In order to understand a hydraulic power take off clutch, also known as a PTO clutch, you must first understand how a regular clutch works on a car, and why we need it. To make a car drive forward there are two components that need to spin, the engine and wheels. Well, while the engine is turned on, it is always spinning. When you are in motion, the wheels are also spinning. When you stop at a light, however, the wheels stop, but the engine continues. The vehicle’s clutch makes this essential function possible.
A clutch is a mechanism that allows independent rotation in one part while the other is stationary. When the clutch is touching the flywheel, it is engaged, and your car is moving forward. When you disengage the clutch, the engine is spinning, but your wheels aren’t. This is conventionally known as being in neutral.

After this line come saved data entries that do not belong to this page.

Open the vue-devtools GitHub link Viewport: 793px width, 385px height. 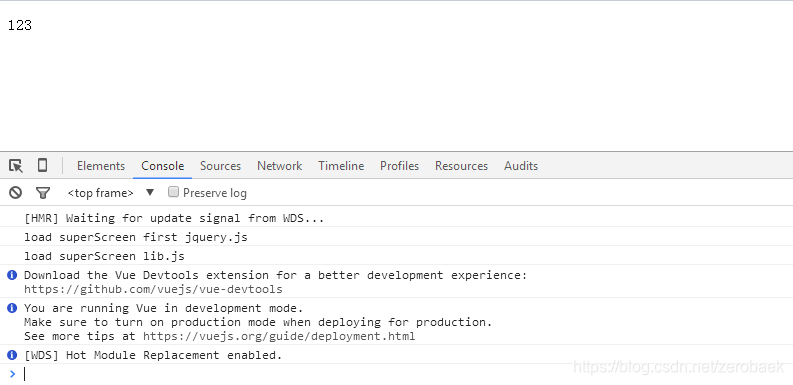coord(153,289)
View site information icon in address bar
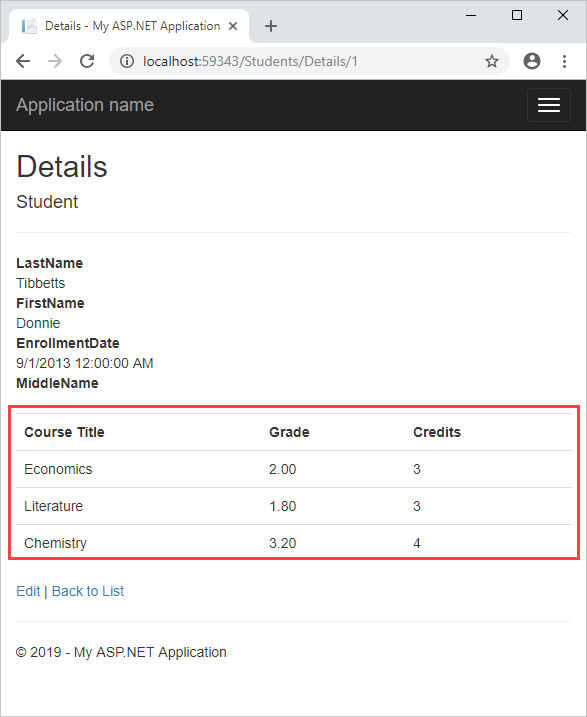Viewport: 587px width, 717px height. point(127,61)

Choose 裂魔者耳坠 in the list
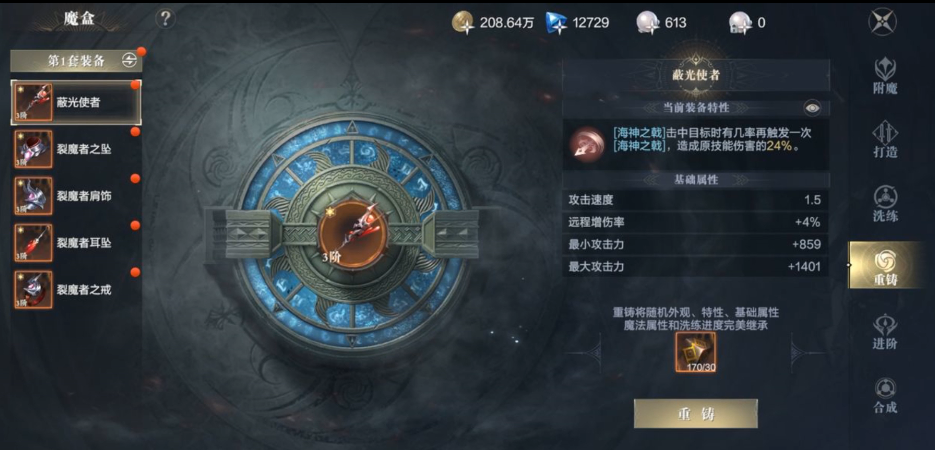click(x=76, y=243)
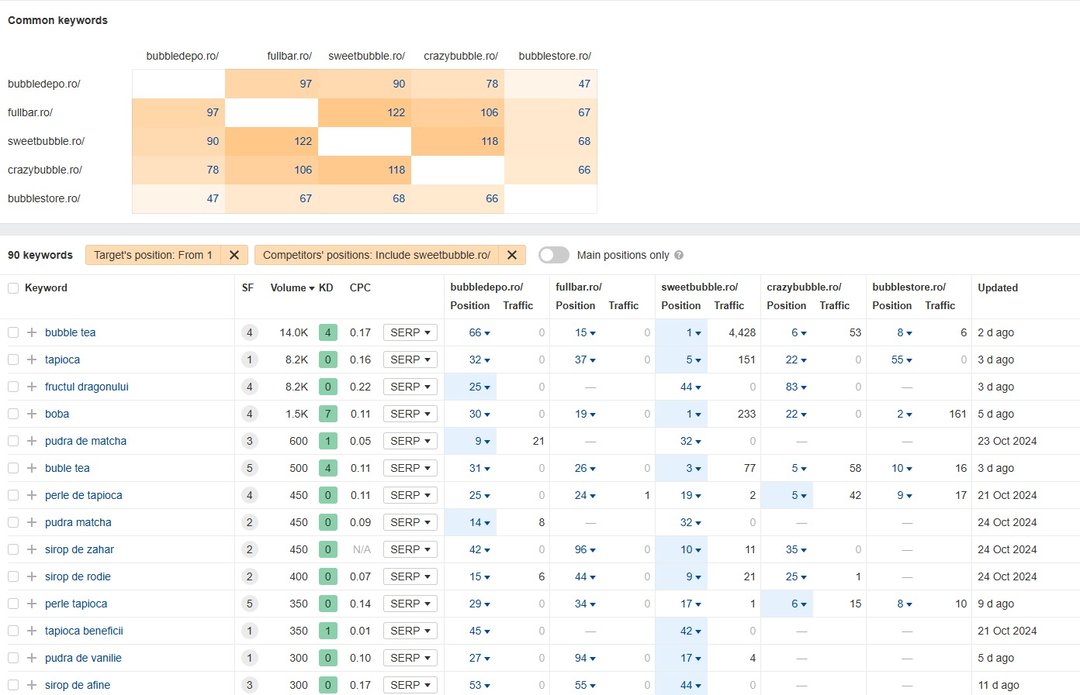Click the plus icon next to pudra de matcha

point(32,441)
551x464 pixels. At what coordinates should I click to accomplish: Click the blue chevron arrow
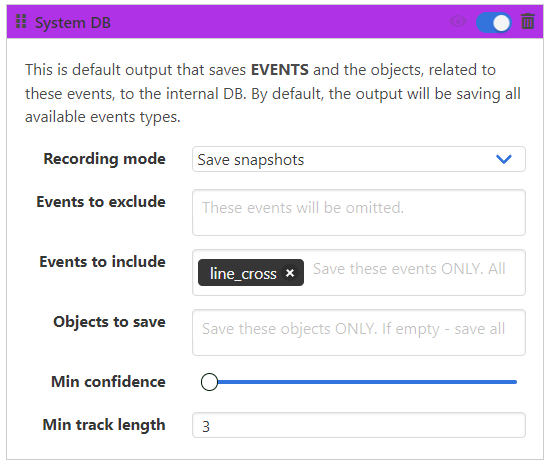(504, 159)
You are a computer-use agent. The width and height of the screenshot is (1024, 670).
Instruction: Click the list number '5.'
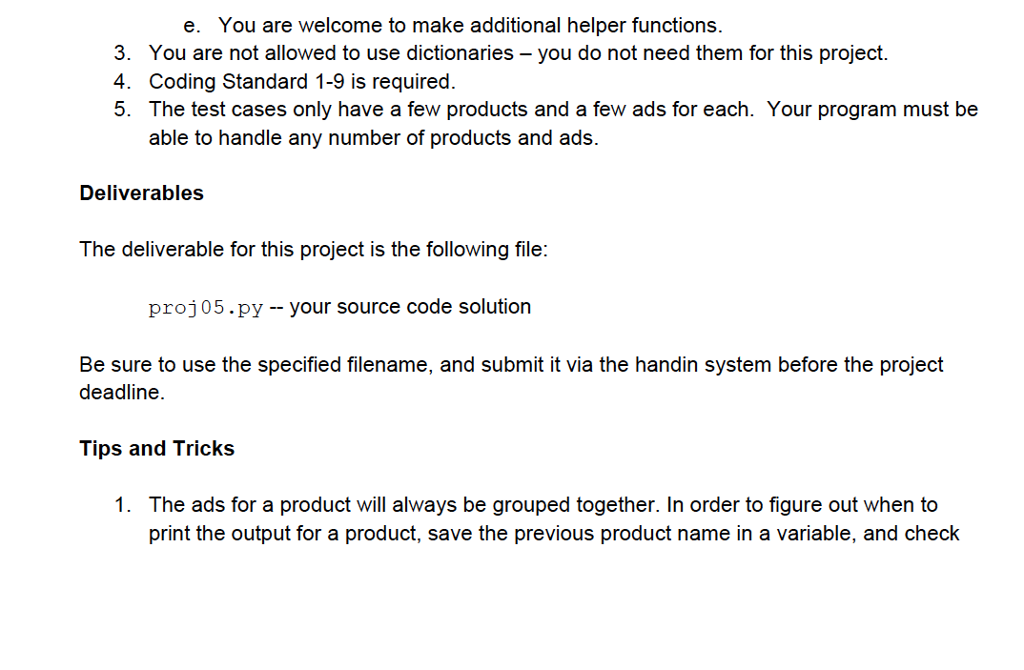[x=122, y=109]
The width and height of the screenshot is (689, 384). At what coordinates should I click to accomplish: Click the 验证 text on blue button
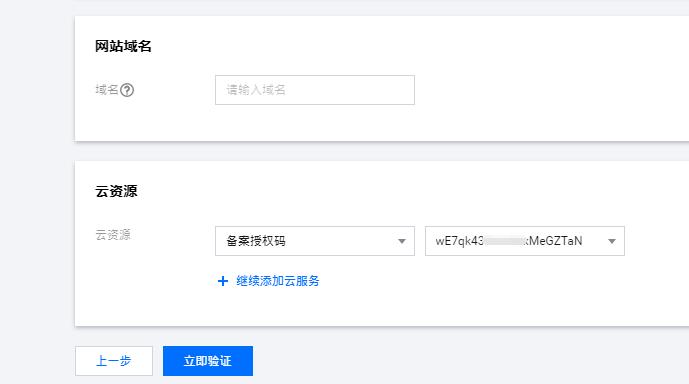click(x=220, y=361)
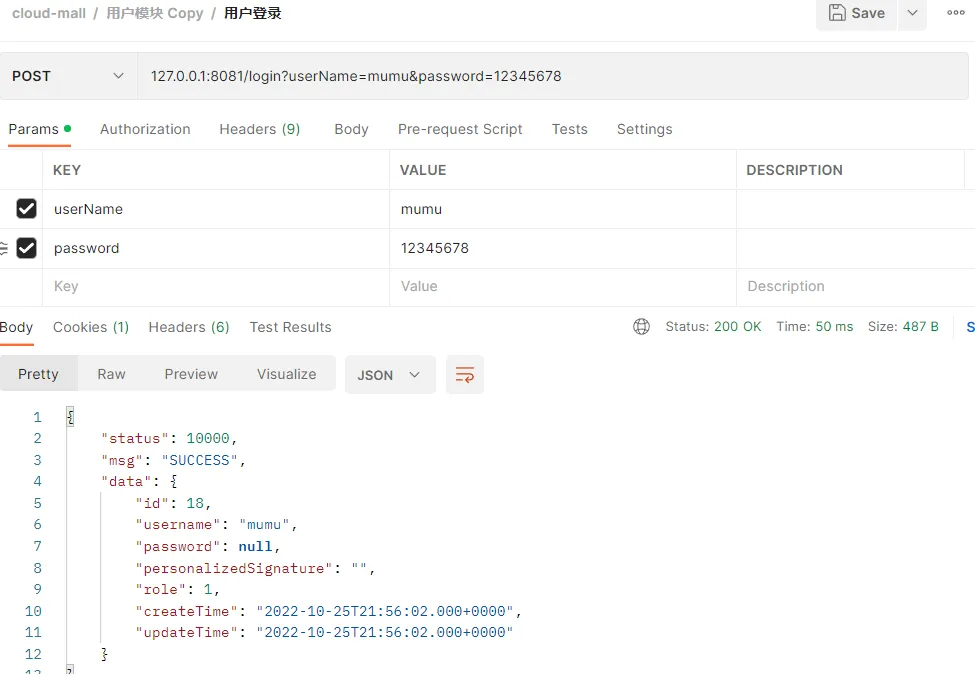The height and width of the screenshot is (677, 975).
Task: Switch to the Pre-request Script tab
Action: click(460, 129)
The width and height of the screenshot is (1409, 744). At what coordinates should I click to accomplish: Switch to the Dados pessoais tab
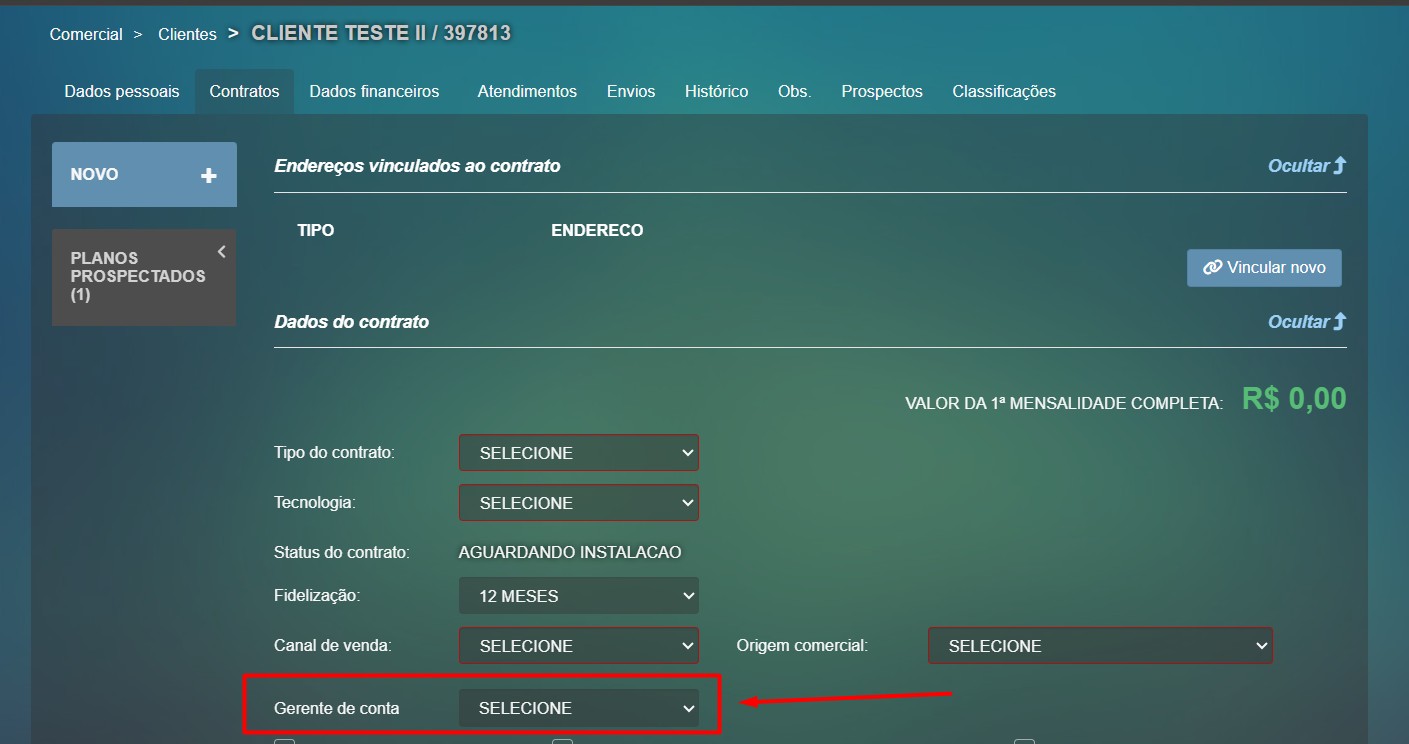coord(122,91)
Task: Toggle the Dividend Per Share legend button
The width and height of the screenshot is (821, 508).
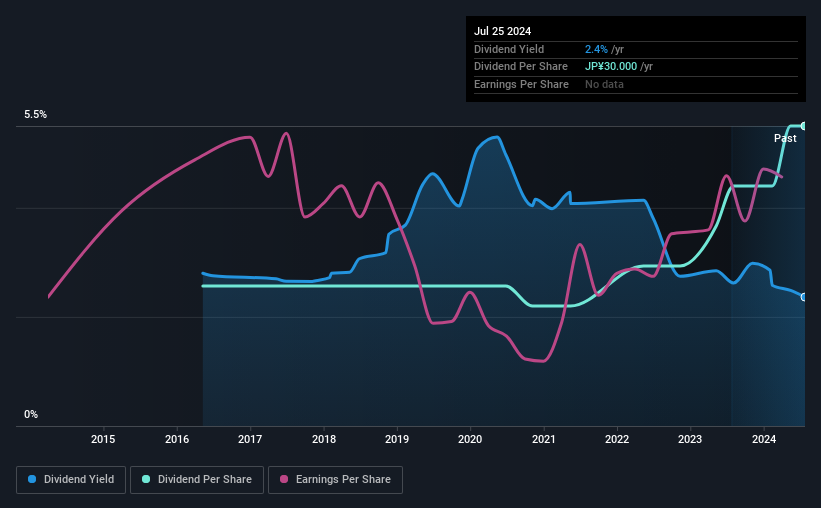Action: click(x=197, y=479)
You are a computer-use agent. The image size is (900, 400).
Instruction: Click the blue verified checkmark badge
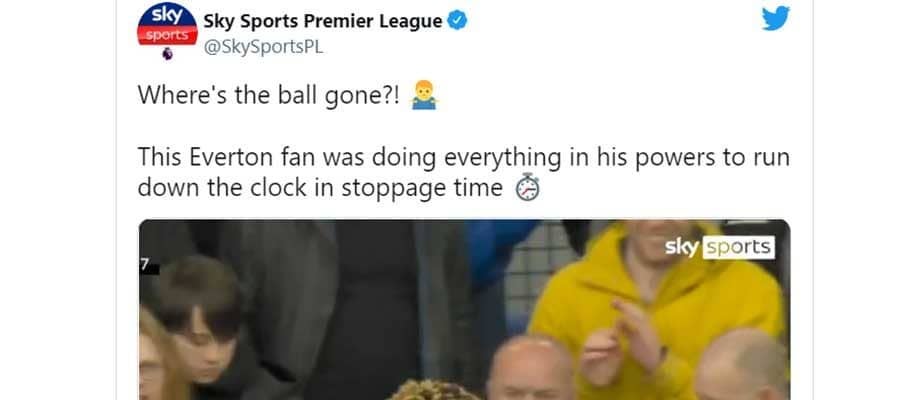coord(457,21)
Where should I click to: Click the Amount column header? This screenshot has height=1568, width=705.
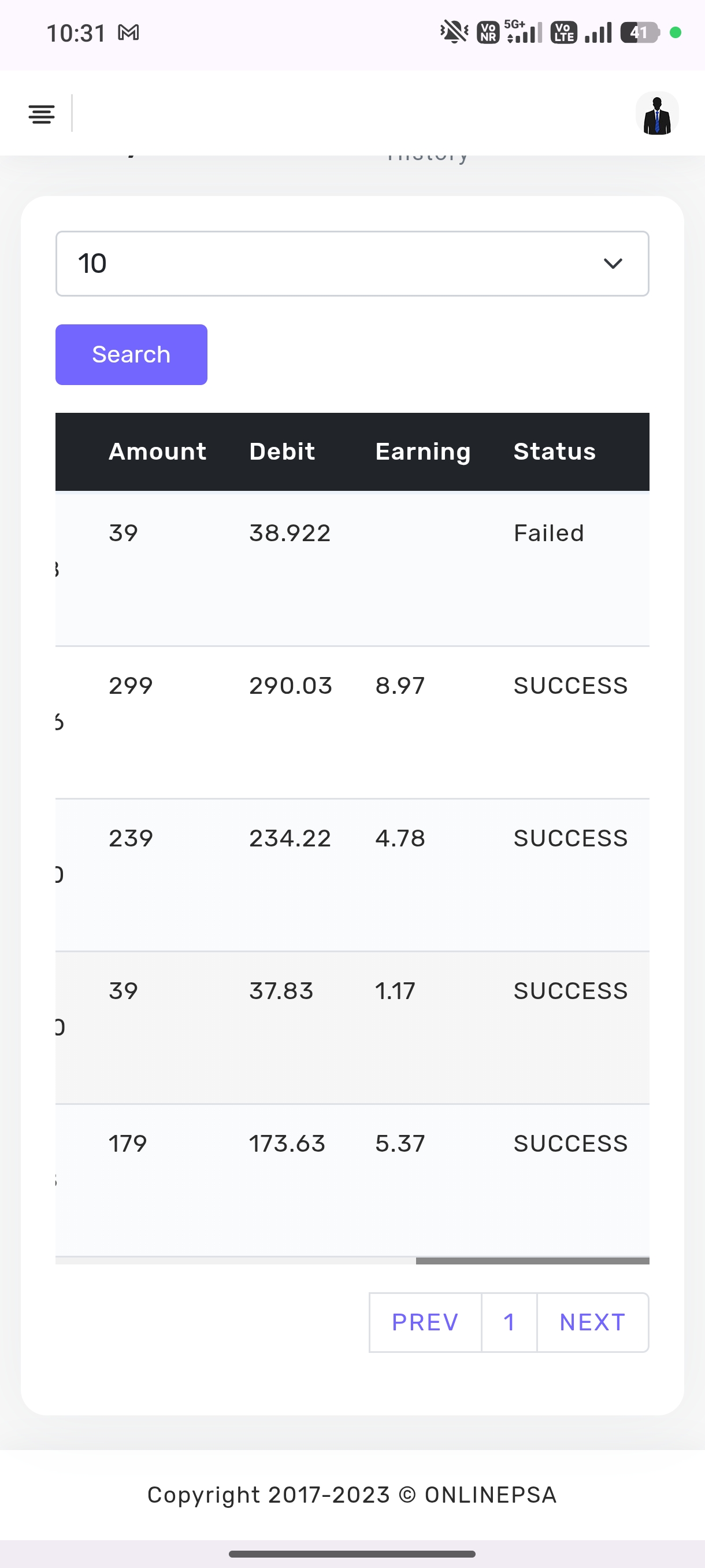click(158, 452)
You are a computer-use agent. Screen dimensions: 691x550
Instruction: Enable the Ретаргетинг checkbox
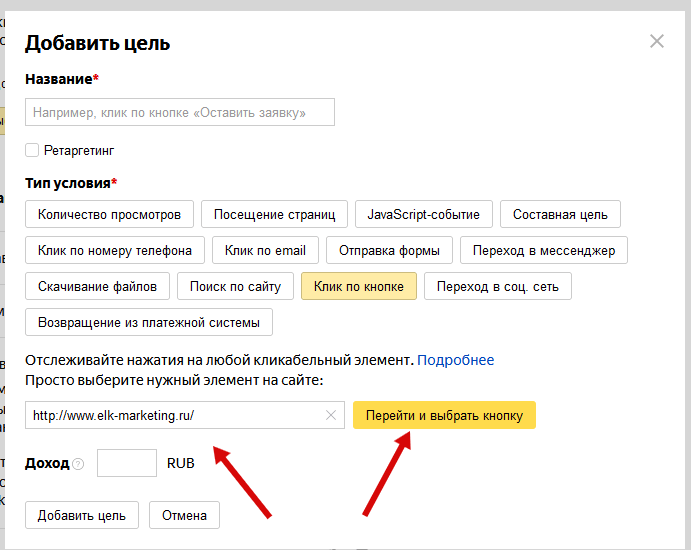click(32, 150)
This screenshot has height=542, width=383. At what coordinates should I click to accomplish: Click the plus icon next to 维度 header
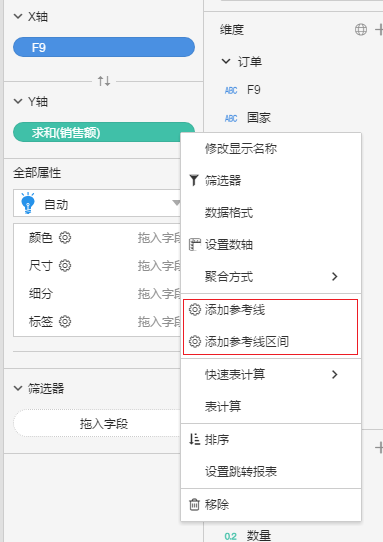point(379,29)
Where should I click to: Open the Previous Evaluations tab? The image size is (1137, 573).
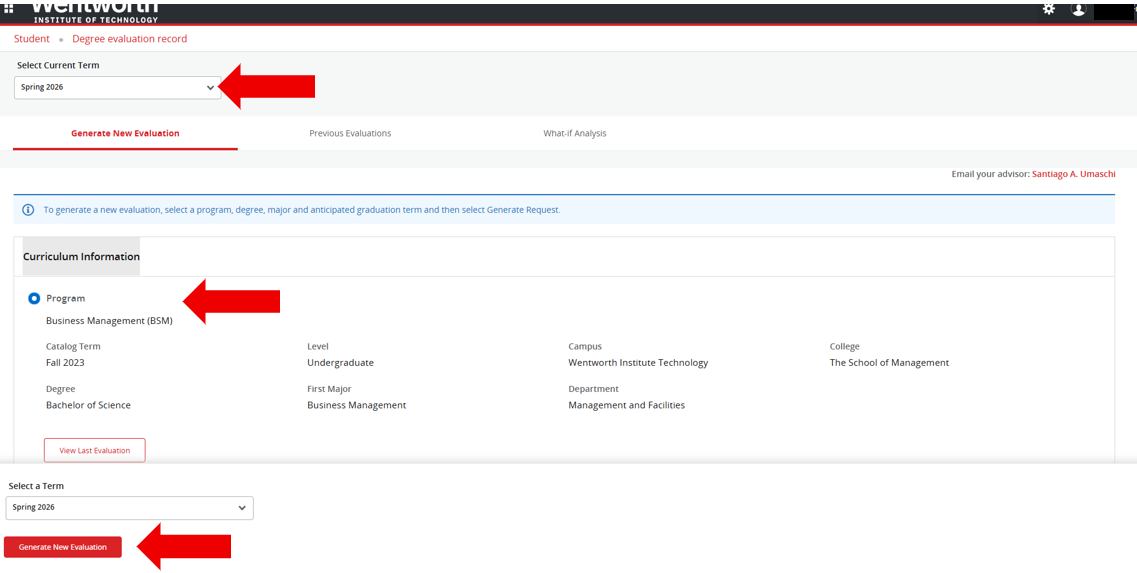(x=350, y=133)
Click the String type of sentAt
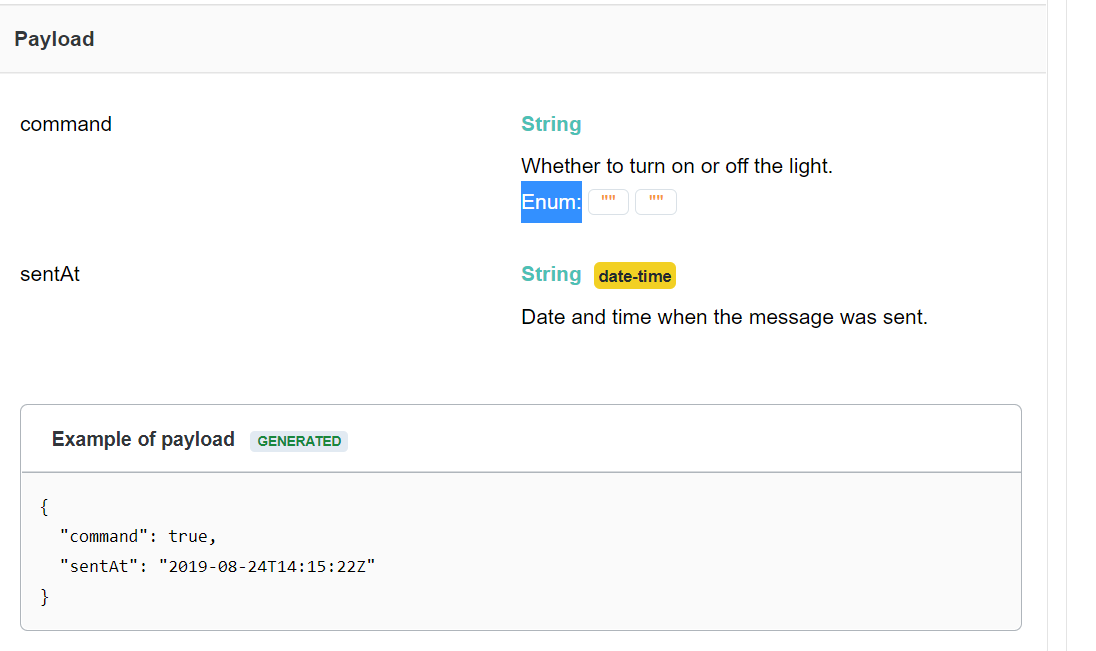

How PTO Clutches Are Different
A PTO industrial clutch uses the same mechanical principal, but applies it to accessory equipment. Whereas a car’s engine drives the wheels, a tractor or lawnmower engine drives the wheels and, when engaged, the blades underneath.
In many cases, the clutch pedal that is used with a PTO system is connected to fluid lines instead of steel. This type of clutch is a hydraulic PTO because it uses a liquid that applies pressure to the clutch plate in order to engage.
Another interesting quality of clutch mechanics is that the engine and drive shaft need to be moving at the same (or very similar) speeds to prevent wear on the clutch plate. Typically, the proper range for this speed is 540-1,000 revolutions per minute or between nine and 16.6 per second.
What are some common uses of hydraulic PTO clutches?
PTO clutches are used in countless pieces of industrial equipment. Here are a few common applications:
- Water pump on a fire engine
- Raising a dump truck bed
- Operating a winch on a tow truck
- Spinning the blades on a lawnmower
- Operating the compactor on a garbage truck
This technology uses what we know about auto mechanics and applies it to alternate accessory uses. This way, there doesn’t need to be a separate motor powering the fire hose or tractor blades. That would cost more money, be heavy and inefficient, and stack up poorly in power output in comparison to the fire truck’s engine. Hydraulic PTO clutches are critical to the industrial world, and they’re pretty neat too.